━━━━━ 提示された文章

解散命令請求訴訟に提出した意見書05


 1990年代にはディプログラミングはすでに衰退していたが、ジェイソン・スコット事件は、米国におけるディプログラミングの終焉を決定的なものにし、CANを破綻させた。1991年にリック・ロスというディプログラマーがジェイソン・スコットという若者を「ライフ・タバナクル教会」から脱会させるためにディプログラミングを施そうとしたが、彼は脱会せず、逆にロスとCANを相手取って損害賠償を求める民事訴訟を起こしたのである。ジェイソン・スコット氏の両親から息子の脱会について相談され、ディプログラマーとしてリック・ロスを紹介したのはCANであった。1995年9月、法廷は総額約500万ドルの損害賠償をスコット氏に支払うよう被告側に命じた判決の中で、このディプログラミングの責任がCANにもあることを認め、懲罰的罰金100万ドルを含む合計109万ドルの賠償金を支払うようにCANに命じ、CANはこの判決により破産を余儀なくされた。

 こうした経緯により、アメリカでは既にディプログラミングは犯罪であるという評価は定着しており、すでに過去のものとなっている。アメリカにおける強制改宗をめぐる民事訴訟の詳細は省くが、被告側が強制改宗を正当化する法廷での抗弁は、大きく分けて以下のようなものになる。1)子の幸せを願う親の愛情が動機となって行われたものであるため、不法監禁の罪から免責される。2)より大きな悪を防ぐためにより小さな悪を行うことは正当化されるという「悪の選択」の抗弁。3)強制的に監禁された状況下で相手に同調すると、合意の上での滞在とみなされる。

 これと同様の抗弁は、日本における脱会強要をめぐる民事訴訟でも主張された。アメリカの民事訴訟では、一時的に原告側が負けることはあったにせよ、こうした抗弁は最終的にすべて排斥されたことを指摘しておきたい。

6.日本における「マインド・コントロール言説」と強制改宗
 ①脱会カウンセリングの根拠としての「マインド・コントロール言説」

 洗脳に代わる最新の理論としてのマインド・コントロール概念が日本に輸入されたのは、スティーヴン・ハッサンの著書『マインド・コントロールの恐怖』の翻訳(1993年)によってである。ハッサンの著書は、1995年に出版された西田公昭の『マインド・コントロールとは何か』と併せて、脱会活動を実践する人々の間でよく読まれている。(注13)

 家族に脱会の支援をする「反対牧師」は、信者の両親に対して子どもはマインド・コントロールされた状態にあることを徹底的に教育するという。この結果、親や家族は、子どもが自分の意思で「カルト」に入ったのではなく、マインド・コントロールによって騙されて入信させられたのだと考えるようになる。「カルト」に批判的な立場の心理学者や精神科医の「マインド・コントロール言説」は、この見方に権威付けを与える役割を果たす。

━━━━━━━━━━

**指示 1**.
ディプログラミングについての文章によると、CANが支払いを命じられた賠償金は合計いくらですか?
**指示 2**.
ディプログラミングについての文章のうち、「6.日本における「マインド・コントロール言説」と強制改宗」を含む語句で始まり「よく読まれている。(注13)」で終わる部分を、一字一句そのまま繰り返してください。
**指示 3**.
ディプログラミングについての文章を、最後の文の後から書き継いでください。

━━━━━ 与えられた資料

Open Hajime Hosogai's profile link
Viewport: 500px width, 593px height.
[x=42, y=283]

━━━━━━━━━━

**最終結果 1**.
109万ドルです。

**最終結果 2**.
6.日本における「マインド・コントロール言説」と強制改宗
 ①脱会カウンセリングの根拠としての「マインド・コントロール言説」

 洗脳に代わる最新の理論としてのマインド・コントロール概念が日本に輸入されたのは、スティーヴン・ハッサンの著書『マインド・コントロールの恐怖』の翻訳(1993年)によってである。ハッサンの著書は、1995年に出版された西田公昭の『マインド・コントロールとは何か』と併せて、脱会活動を実践する人々の間でよく読まれている。(注13)

**最終結果 3**.
 渡邊太氏は、「マインド・コントロール理論がもっとも影響を及ぼしているのは、カルト信者の救出活動の実践に対してである。ディプログラミングや救出カウンセリングといった取り組みは、カルト信者がマインド・コントロールされているということを前提にしている。救出カウンセラーは、マインド・コントロール理論を説得教材として使う。家族はハッサンの著書『マインド・コントロールの恐怖』や西田の『マインド・コントロールとは何か』を読んで、カルトに入った娘や息子が、マインド・コントロールされた状態であることを学ぶ。救出カウンセリングを受ける本人も、読むことをすすめられる。脱会した後も、いろいろ本を読んで、自分がマインド・コントロールされていたことを確認する。」(注14)と述べている。

 大田俊寛氏はこうした教育について、「マインド・コントロールを解くためには、それを受けている場から遠ざけなければならないという理由から、信者を暴力的に拉致する、さらには『マインド・コントロール』を解く(ディプログラミング)という名目のもとに、長期にわたって監禁・説得する、強制脱会行為がビジネス化するというケースも引き起こされる。」と批判している。(注15)

 こうして拉致監禁による強制脱会を強いられた元信者たちが、「自分は統一教会によってマインド・コントロールされた」と主張して、教会を相手取って損害賠償を請求する訴訟が、「青春を返せ」裁判である。その一例として私は、札幌における「青春を返せ」裁判の原告となった元信者たちの裁判調書を分析し、彼女たちの多くが身体を拘束された状態で説得され、脱会に至った事実を発見した。

 札幌地裁における審理は1987年3月から2001年6月まで14年3カ月という長期間にわたる裁判であった。原告は最終的には21名となり、全員が女性である。結果は、2001年に一審判決で原告の元信者らが勝訴し、2003年3月に控訴審(札幌高裁)で統一教会の控訴が棄却され、同年10月に最高裁が統一教会の上告を棄却したことにより、元信者らの勝訴が確定している。裁判所が認めた損害賠償の額は、請求額のおよそ三分の一であった。

 札幌「青春を返せ」裁判の原告が教会を離れるようになった状況は、統一教会の代理人である弁護士が、原告らに対して行った反対尋問によって明らかになった。21名の原告の証言は、以下の4つのカテゴリーに分類することができ、その人数と比率は以下の表のとおりである。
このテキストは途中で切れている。